In a blog post published September 15, Microsoft Vice President of Security, Compliance, and Identity Vasu Jakkal entitled “The passwordless future is here for your Microsoft account” (yes, with bad capitalization, just like that), Microsoft announced that you could “completely remove the password from your Microsoft account”. He continued:
“Use the Microsoft Authenticator app, Windows Hello, a security key, or a verification code sent to your phone or email to sign in to your favorite apps and services, such as Microsoft Outlook, Microsoft OneDrive, Microsoft Family Safety, and more. This feature will be rolled out over the coming weeks.”
Amusingly, the Microsoft CISO is quoted as saying “hackers don’t break in, they log in,” which certainly flies in the face of my experience with Microsoft products, but we’ll leave that for another post.
Jakkal’s argument is that either passwords are secure and users can’t remember them, or users can remember them and so they’re insecure.
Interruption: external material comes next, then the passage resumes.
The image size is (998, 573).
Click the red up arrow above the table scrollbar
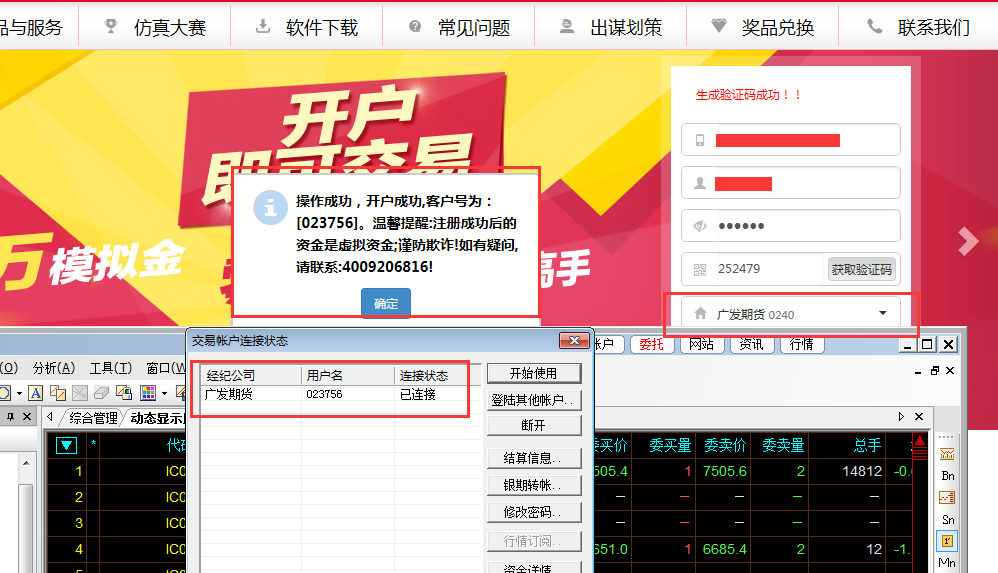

Apparently he’s unfamiliar with password management apps.
I’ve been hearing that passwords are going the way of the dodo bird since the 1990s…and maybe someday they are, though there have been several biometric hype cycles that have come and gone. Seems to me two-factor (password plus one of the other options Jakkal mentioned) is the more secure route. That’s what I do on the cheap VPS systems I run.
(By the way, regarding the art for this post: amazingly, I have the same combination on my luggage!)